## ACTIVITY:
Reproduce the records word for word, from their first line through the line containing "(1614, 1384).", including both of those lines.

## STUDY MATERIAL:
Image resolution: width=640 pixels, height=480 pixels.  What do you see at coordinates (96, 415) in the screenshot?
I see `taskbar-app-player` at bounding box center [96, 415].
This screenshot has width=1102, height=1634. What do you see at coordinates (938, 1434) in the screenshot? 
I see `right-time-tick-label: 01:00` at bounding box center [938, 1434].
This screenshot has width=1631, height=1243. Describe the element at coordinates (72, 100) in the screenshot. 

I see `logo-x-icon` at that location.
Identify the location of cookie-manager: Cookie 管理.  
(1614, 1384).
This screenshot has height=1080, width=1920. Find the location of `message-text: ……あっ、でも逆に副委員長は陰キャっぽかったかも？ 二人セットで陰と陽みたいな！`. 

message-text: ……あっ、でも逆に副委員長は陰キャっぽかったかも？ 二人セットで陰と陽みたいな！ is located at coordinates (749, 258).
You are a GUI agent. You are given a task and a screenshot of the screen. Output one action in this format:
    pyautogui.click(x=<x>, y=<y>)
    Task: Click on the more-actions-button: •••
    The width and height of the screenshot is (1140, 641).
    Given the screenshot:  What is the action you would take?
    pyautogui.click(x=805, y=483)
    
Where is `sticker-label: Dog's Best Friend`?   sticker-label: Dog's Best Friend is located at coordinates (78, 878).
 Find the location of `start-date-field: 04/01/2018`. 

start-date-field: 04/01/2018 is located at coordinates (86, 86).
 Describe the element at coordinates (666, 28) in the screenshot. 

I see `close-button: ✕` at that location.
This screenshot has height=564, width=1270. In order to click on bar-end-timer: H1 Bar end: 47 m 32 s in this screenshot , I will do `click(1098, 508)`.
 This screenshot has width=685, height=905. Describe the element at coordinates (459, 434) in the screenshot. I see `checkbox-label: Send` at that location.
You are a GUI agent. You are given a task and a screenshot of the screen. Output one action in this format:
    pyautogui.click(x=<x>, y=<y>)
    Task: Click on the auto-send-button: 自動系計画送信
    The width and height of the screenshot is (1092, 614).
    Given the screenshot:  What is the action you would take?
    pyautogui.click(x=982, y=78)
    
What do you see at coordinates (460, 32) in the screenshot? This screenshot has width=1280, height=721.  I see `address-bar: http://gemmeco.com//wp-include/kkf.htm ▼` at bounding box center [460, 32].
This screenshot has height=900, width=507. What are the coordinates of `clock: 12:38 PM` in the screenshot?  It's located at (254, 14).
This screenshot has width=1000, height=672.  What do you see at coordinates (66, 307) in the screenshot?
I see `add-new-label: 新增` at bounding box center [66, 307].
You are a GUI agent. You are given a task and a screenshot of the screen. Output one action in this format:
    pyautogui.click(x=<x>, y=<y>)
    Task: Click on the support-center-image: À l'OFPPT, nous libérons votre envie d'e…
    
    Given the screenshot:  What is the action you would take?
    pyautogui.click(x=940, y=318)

## EXERCISE ANSWER:
Image resolution: width=640 pixels, height=480 pixels.  What do you see at coordinates (96, 415) in the screenshot?
I see `taskbar-app-player` at bounding box center [96, 415].
This screenshot has width=1102, height=1634. What do you see at coordinates (938, 1434) in the screenshot? 
I see `right-time-tick-label: 01:00` at bounding box center [938, 1434].
This screenshot has width=1631, height=1243. Describe the element at coordinates (72, 100) in the screenshot. 

I see `logo-x-icon` at that location.
Identify the location of cookie-manager: Cookie 管理.  
(1614, 1384).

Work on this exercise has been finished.